Monday 16 December 2013

Dell Invests in ‘Zero-day’ Security Startup Invincea

[Clint Boulton]

AUSTIN — Dell Inc. is co-leading a $16 million investment in security startup Invincea Inc. It already bundles the company’s software on computers and tablets sold to businesses. Invincea makes software that contains “zero-day attacks” — threats that exploit a previously unknown vulnerability in applications — to prevent them from spreading to other computer software, said Jim Lussier, managing director of Dell Ventures.

“You just can’t keep up,” with the security threats, Mr. Lussier said in an interview at Dell’s customer conference here Friday. “It’s a really big problem.”

Co-led by Aeris Capital, the series C funding round is the latest investment made by Dell Ventures’ $300 million Strategic Innovation Venture Fund, which the company announced here Thursday. Dell sees the fund as a strategic pillar of its reinvention as a private company. The fund will back startups developing new technologies in storage, cloud, analytics, mobility and security, and hopes to generate significant returns.

Invincea is Dell’s latest bet. “If by working with us the company were to double… we get to participate in the upside that we helped to create,” Mr. Lussier said.

Traditional antivirus approaches involve detecting a virus and developing a patch to prevent it from spreading, said Mr. Lussier. But security threats are becoming more sophisticated and the very nature of zero-day attacks means no patches are available. When installed on computers, Invincea’s FreeSpace software detects zero-day viruses in applications such as Microsoft Corp.'s Office, Adobe Systems Inc.'s PDF Reader, and Web browsers, isolates the malware, and moves it to a virtual container to prevent it from spreading, Mr. Lussier said. Invincea targets spear-phishing, an email scam in which a sender pretends to be someone else to access sensitive data; drive-by download exploits, in which users unwittingly infect their computers by clicking on Web links or downloading apps infected with the virus; and watering hole attacks, in which perpetrators hack legitimate websites to spread malware to users.

Invincea, which said in a statement it will use the funding to expand in Europe, has roughly 10,000 customers across energy, high-tech, financial services, healthcare, retail and other sectors.

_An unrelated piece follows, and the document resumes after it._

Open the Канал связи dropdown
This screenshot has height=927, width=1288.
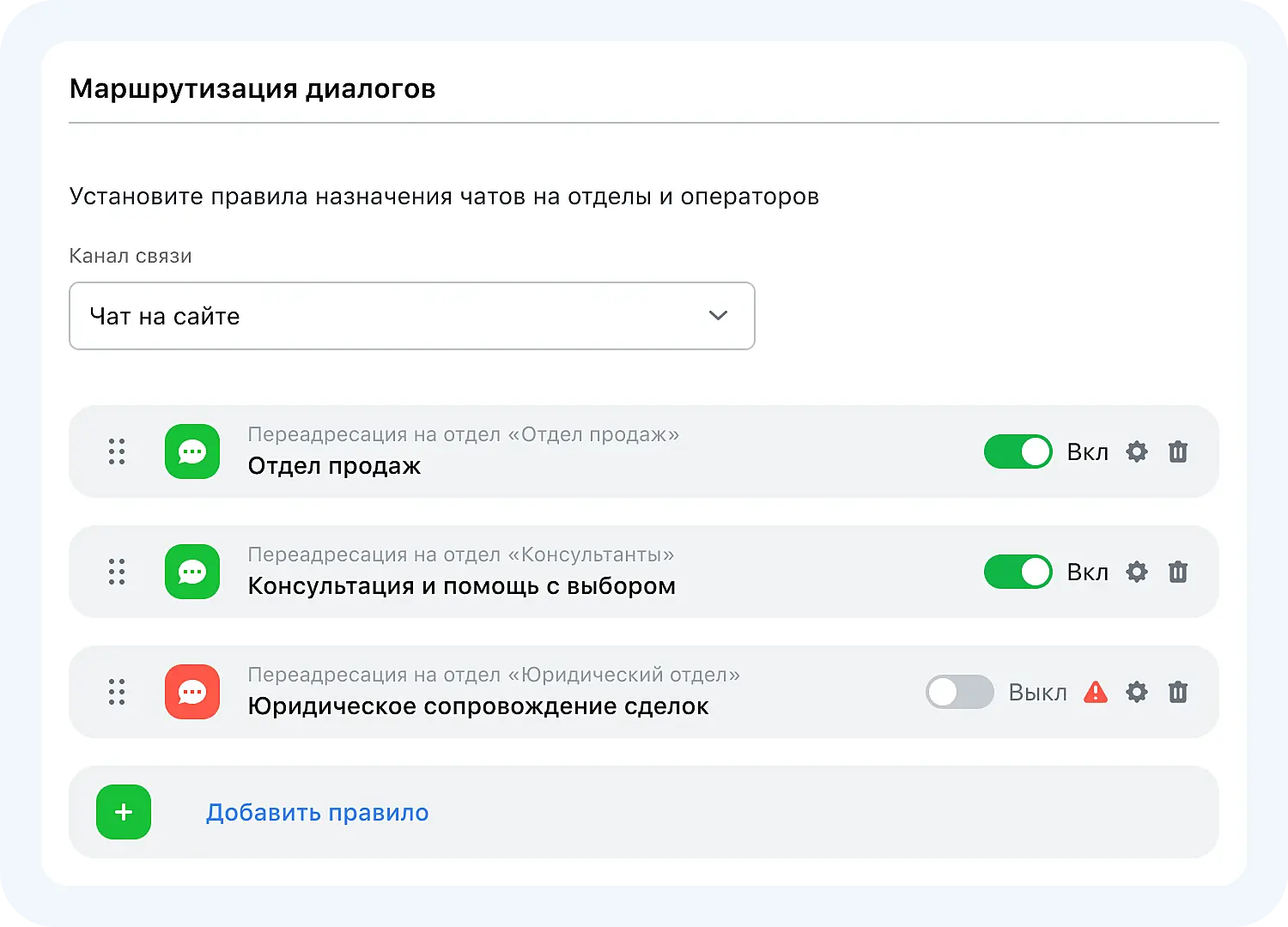pos(411,316)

Fairfax, Va.-based Invincea’s roots lie in the federal government. While working as a program manager for cybersecurity systems for the Defense Advanced Research Projects Agency, founder and CEO Anup Ghosh developed Invincea’s core technology as a virtual Web browsing solution. He commercialized the software as FreeSpace in 2009, according to the company’s website.

Dell in June 2013 began bundling Invincea’s software on its Latitude, OptiPlex and Precision tablets and PCs. Mr. Lussier said the bundle, good for one year from the time of purchase, will make its way onto 20 million computers over the next year.
Dell’s innovation fund is ramping up. The company funded flash storage provider Skyera Inc. and cloud services specialist Mirantis Inc., earlier this year. Mr. Lussier said Dell has funded other startups, though he declined to name them to preserve “strategic” advantages in the market.